**Reading text**
++++++

The Missouri Court of Appeals Western District has affirmed a $5.2 million judgment against Geico in a case involving a Jackson County woman who contracted anogenital human papillomavirus (HPV) during sexual encounters in a car insured by the company.
Geico had appealed the judgment by the Circuit Court of Jackson County confirming an arbitration award against Geico’s insured, M.B., and in favor of M.O., the woman who contracted HPV. Geico argued the trial court erred in confirming the arbitration award without giving the insurer an opportunity to defend itself.
M.O. and M.B. began a romantic relationship in November 2017, at which time M.B.’s car was insured by Geico. M.O. claims she and the insured engaged in unprotected sexual activities in the insured’s car, and during those encounters, the insured negligently infected her with HPV by not taking proper precautions and neglecting to inform and/or disclose his diagnosis despite having known of his condition.
In February 2021, M.O. informed Geico of a petition she intended to file against the insured and made a final settlement offer to resolve her claims for the applicable limits of $1 million. Geico denied coverage and refused M.O.’s settlement offer.
In March 2021, M.O. and the insured agreed to arbitrate M.O.’s claims. The arbitrator determined the sexual activity in the insured’s car “directly caused, or directly contributed to” M.O. contracting HPV. The arbitrator awarded M.O. $5.2 million in May 2021. A week later, M.O. informed Geico of that she and insured had entered into an arbitration agreement, and M.O. filed her Petition for Damages in the trial court.
Geico only learned of the lawsuit weeks later by monitoring the Missouri state courts’ automated case management system.
In July 2021, Geico filed a motion to for a new trial and a motion to vacate the $5.2 award, but the trial court denied all motions.
In its case in the front of the Court of Appeals, Geico alleges it was denied the ability to participate in discovery, submit motions or litigate before the trial court ahead of the trial court’s decision to confirm the arbitration award.

++++++

**Given information**

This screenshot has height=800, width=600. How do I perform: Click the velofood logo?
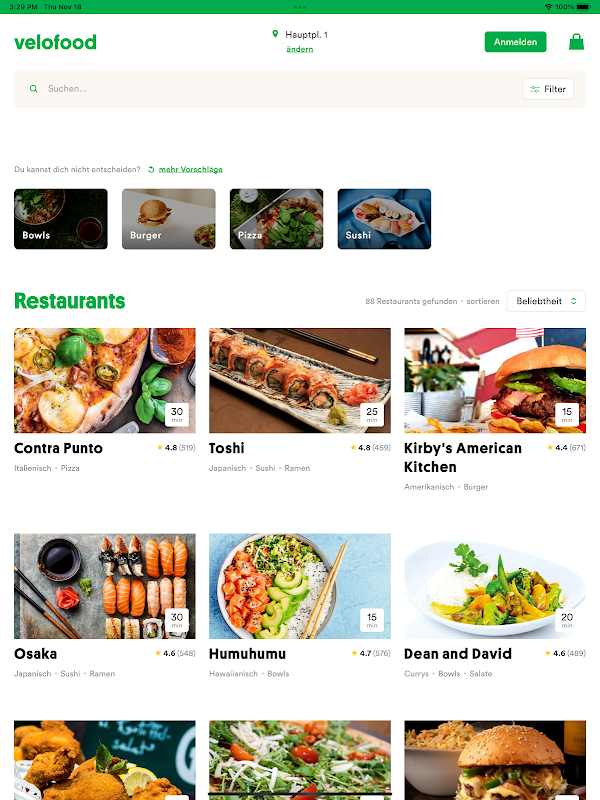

++++++

**Task 1**
List every month and year given in the text on the Geico case.
**Task 2**
Translate this sentence from the text on the Geico case into Spanish: "Geico only learned of the lawsuit weeks later by monitoring the Missouri state courts’ automated case management system."
**Task 3**
Carry on the text on the Geico case, starting after its final sentence.
The data come from a source separate from the text on the Geico case.

**Answer area 1**
November 2017, February 2021, March 2021, May 2021, July 2021

**Answer area 2**
Geico solo se enteró de la demanda semanas después al dar seguimiento al sistema automatizado de gestión de casos de los tribunales estatales de Misuri.

**Answer area 3**
In its opinion, the Court of Appeals said that while an insurer has the right to receive written notice and an opportunity to intervene, it is not entitled to develop facts and arguments pre- judgment.
“At the time of Geico’s intervention, liability and damages had been determined by an arbitrator and confirmed by the trial court,” the court wrote. “GEICO had no right to relitigate those issues.”
Geico also asserts it had a right to challenge the award prior to entry of judgment, to which the Court of Appeals disagreed. Because Geico denied coverage, it not was not a party when M.O. applied for confirmation of the award, nor was it a party at any time prior to the trial court’s entry of judgment confirming the award, the court surmised. Therefore the trial court was not required to allow Geico to intervene prior to entering judgment confirming the award.
Geico lastly argues that it was denied its rights to defend its interests in accordance with state and federal constitutions. The Court of Appeals ruled that by denying coverage and refusing to defend the insured, Geico conceded its rights.
“But GEICO did have the opportunity to participate and defend its interests—including the ability to challenge liability and damages—by entering a defense of Insured,” the court wrote.